## Task statement
Starting with the line containing "At what coordinates should I click to accomplish: Open the babel" and going on through the line containing "Task: Open the 帮助 help icon", return the lines of the data below exactly, and only those.

---+---

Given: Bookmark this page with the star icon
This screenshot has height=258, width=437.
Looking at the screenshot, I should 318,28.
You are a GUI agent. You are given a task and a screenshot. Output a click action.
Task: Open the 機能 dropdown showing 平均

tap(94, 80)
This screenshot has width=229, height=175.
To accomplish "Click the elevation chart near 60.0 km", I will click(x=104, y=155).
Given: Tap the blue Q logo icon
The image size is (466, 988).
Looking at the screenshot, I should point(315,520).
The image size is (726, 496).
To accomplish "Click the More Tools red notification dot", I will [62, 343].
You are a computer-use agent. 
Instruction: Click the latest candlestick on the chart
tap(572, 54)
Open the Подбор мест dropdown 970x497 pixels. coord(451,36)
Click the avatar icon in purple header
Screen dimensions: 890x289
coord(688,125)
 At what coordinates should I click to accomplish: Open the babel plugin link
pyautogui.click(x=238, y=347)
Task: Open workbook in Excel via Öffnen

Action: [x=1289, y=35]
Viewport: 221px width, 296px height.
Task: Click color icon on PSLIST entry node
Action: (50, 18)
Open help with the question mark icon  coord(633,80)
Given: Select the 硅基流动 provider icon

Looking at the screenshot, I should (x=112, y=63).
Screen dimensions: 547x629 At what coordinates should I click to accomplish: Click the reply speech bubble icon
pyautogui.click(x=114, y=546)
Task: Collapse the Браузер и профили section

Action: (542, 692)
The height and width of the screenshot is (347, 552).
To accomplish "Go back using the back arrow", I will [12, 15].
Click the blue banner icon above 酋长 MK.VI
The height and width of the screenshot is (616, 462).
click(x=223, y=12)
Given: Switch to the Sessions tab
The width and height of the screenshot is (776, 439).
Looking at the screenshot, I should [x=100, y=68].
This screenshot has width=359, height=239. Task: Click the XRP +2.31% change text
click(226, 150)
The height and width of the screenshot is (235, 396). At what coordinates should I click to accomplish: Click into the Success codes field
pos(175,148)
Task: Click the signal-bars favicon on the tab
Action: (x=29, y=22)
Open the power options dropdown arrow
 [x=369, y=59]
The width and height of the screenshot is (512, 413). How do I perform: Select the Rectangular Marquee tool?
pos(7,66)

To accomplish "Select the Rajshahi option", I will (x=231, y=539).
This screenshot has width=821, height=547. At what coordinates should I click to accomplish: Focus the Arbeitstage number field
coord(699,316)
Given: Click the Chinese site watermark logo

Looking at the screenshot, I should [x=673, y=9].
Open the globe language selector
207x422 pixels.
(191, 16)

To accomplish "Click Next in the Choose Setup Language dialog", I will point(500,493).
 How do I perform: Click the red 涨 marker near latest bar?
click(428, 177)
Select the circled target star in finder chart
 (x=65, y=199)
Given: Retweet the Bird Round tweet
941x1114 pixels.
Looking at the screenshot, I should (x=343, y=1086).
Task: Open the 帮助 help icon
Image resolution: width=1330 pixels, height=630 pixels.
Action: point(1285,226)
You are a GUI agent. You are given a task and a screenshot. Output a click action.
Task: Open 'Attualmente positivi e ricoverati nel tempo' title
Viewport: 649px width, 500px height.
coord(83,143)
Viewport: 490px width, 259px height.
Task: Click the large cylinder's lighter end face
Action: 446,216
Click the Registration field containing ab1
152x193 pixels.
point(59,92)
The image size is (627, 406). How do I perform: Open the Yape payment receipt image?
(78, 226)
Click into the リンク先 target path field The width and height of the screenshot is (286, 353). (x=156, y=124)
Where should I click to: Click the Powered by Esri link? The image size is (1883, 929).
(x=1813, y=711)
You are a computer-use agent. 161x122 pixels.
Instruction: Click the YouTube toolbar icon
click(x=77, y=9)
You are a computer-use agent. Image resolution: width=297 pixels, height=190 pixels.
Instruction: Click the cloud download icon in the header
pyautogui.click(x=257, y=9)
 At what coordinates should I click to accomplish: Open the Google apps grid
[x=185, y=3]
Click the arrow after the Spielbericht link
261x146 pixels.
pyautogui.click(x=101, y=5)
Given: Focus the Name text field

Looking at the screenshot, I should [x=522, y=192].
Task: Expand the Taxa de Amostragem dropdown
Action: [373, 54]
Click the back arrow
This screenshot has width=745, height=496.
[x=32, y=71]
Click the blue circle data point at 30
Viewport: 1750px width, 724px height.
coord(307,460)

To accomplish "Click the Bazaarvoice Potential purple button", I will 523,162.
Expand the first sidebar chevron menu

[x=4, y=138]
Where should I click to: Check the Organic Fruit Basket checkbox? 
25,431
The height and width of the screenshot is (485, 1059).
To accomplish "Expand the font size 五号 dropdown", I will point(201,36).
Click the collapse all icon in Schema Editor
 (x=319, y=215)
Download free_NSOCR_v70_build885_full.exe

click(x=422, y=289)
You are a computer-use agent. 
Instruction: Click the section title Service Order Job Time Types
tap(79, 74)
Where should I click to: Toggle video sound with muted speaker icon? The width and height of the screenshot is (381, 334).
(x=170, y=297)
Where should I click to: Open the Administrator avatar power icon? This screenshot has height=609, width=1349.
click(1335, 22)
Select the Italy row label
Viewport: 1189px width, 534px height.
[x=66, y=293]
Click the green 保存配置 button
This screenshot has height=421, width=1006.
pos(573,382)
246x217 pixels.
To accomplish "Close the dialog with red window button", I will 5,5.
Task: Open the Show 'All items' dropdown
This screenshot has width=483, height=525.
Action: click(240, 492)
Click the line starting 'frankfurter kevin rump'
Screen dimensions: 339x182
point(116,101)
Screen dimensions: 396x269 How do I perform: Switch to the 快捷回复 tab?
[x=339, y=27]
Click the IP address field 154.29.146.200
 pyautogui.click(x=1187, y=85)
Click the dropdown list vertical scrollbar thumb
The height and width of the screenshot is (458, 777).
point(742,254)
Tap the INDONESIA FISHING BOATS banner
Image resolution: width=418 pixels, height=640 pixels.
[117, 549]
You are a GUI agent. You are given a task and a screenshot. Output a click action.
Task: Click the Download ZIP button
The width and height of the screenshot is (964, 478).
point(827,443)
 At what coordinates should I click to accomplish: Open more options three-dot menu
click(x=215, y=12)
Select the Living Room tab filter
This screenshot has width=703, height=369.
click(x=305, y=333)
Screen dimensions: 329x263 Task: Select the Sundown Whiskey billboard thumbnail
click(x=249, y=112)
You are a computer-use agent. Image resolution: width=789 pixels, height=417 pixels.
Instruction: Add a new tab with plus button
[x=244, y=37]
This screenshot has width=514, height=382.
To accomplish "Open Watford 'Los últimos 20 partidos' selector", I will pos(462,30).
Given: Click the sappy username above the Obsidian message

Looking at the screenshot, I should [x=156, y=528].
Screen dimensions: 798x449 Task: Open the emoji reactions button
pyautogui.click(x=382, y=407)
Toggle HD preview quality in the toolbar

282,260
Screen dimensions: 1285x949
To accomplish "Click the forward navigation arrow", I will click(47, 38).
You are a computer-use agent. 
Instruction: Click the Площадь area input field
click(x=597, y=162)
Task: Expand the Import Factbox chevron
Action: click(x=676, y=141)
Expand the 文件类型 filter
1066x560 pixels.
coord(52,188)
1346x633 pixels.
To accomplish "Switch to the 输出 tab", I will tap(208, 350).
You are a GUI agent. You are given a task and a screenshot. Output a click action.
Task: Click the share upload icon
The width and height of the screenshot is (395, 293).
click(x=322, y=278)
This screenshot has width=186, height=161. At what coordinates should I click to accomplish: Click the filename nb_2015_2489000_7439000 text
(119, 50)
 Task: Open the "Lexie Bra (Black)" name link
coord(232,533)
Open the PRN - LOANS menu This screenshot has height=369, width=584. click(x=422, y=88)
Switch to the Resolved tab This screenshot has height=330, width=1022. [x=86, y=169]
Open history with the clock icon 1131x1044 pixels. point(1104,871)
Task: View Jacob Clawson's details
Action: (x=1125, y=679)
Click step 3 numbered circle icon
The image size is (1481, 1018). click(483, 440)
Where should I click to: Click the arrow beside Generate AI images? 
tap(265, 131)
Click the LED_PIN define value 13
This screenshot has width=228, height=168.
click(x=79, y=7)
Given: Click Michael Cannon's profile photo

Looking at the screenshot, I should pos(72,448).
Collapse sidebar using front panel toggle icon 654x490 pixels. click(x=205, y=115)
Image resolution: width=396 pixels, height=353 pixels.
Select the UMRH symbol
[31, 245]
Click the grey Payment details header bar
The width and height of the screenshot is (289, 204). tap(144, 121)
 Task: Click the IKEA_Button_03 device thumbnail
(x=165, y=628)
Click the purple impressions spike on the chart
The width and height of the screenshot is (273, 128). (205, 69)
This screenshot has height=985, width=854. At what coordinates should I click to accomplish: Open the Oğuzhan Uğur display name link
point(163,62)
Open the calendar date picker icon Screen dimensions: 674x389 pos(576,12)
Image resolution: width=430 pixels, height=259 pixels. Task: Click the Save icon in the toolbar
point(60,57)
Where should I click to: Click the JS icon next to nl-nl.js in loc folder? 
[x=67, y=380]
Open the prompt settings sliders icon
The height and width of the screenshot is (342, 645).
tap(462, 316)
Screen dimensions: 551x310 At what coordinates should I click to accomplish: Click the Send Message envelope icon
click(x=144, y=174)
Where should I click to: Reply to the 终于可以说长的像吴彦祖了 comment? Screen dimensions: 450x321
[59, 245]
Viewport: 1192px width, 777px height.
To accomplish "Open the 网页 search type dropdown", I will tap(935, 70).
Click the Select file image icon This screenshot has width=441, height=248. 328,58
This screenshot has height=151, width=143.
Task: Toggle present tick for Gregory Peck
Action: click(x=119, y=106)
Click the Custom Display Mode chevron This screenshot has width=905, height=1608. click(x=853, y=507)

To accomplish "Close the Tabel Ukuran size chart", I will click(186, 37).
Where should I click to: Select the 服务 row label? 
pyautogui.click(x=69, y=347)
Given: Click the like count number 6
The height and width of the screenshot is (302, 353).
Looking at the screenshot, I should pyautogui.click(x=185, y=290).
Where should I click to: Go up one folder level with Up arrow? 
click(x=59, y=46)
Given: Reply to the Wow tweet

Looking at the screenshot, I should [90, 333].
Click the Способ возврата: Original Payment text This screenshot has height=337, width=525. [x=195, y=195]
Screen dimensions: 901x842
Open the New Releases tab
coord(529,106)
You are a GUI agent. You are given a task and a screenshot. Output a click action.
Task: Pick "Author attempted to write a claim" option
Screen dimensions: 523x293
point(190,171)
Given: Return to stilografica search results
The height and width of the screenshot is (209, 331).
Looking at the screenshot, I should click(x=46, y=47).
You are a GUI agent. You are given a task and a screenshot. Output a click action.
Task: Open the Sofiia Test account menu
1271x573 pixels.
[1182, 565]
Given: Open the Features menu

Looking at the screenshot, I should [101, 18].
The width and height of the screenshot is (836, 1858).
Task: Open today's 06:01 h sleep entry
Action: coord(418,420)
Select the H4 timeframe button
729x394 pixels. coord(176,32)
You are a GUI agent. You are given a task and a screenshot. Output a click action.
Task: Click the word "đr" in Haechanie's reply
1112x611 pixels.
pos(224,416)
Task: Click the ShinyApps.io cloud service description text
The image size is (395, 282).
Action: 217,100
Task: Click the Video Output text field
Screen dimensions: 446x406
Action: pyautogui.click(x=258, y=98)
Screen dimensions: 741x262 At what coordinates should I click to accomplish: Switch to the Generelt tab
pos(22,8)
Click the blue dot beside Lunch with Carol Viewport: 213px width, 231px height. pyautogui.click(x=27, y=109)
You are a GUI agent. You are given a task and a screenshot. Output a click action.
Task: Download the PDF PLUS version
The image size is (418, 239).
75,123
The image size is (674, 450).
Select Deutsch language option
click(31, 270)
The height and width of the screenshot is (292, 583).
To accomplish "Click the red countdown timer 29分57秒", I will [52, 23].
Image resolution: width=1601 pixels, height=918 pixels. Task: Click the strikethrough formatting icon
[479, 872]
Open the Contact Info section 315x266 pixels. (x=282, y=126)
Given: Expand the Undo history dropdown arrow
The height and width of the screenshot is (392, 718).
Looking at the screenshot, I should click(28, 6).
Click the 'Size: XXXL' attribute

---+---

## Solution for this problem
 At what coordinates should I click to accomplish: Open the babel plugin link
pyautogui.click(x=238, y=347)
Task: Open workbook in Excel via Öffnen

Action: [x=1289, y=35]
Viewport: 221px width, 296px height.
Task: Click color icon on PSLIST entry node
Action: (50, 18)
Open help with the question mark icon  coord(633,80)
Given: Select the 硅基流动 provider icon

Looking at the screenshot, I should (x=112, y=63).
Screen dimensions: 547x629 At what coordinates should I click to accomplish: Click the reply speech bubble icon
pyautogui.click(x=114, y=546)
Task: Collapse the Браузер и профили section

Action: (542, 692)
The height and width of the screenshot is (347, 552).
To accomplish "Go back using the back arrow", I will [12, 15].
Click the blue banner icon above 酋长 MK.VI
The height and width of the screenshot is (616, 462).
click(x=223, y=12)
Given: Switch to the Sessions tab
The width and height of the screenshot is (776, 439).
Looking at the screenshot, I should [x=100, y=68].
This screenshot has width=359, height=239. Task: Click the XRP +2.31% change text
click(226, 150)
The height and width of the screenshot is (235, 396). At what coordinates should I click to accomplish: Click into the Success codes field
pos(175,148)
Task: Click the signal-bars favicon on the tab
Action: (x=29, y=22)
Open the power options dropdown arrow
 [x=369, y=59]
The width and height of the screenshot is (512, 413). How do I perform: Select the Rectangular Marquee tool?
pos(7,66)

To accomplish "Select the Rajshahi option", I will (x=231, y=539).
This screenshot has width=821, height=547. At what coordinates should I click to accomplish: Focus the Arbeitstage number field
coord(699,316)
Given: Click the Chinese site watermark logo

Looking at the screenshot, I should [x=673, y=9].
Open the globe language selector
207x422 pixels.
(191, 16)

To accomplish "Click Next in the Choose Setup Language dialog", I will point(500,493).
 How do I perform: Click the red 涨 marker near latest bar?
click(428, 177)
Select the circled target star in finder chart
 (x=65, y=199)
Given: Retweet the Bird Round tweet
941x1114 pixels.
Looking at the screenshot, I should (x=343, y=1086).
Task: Open the 帮助 help icon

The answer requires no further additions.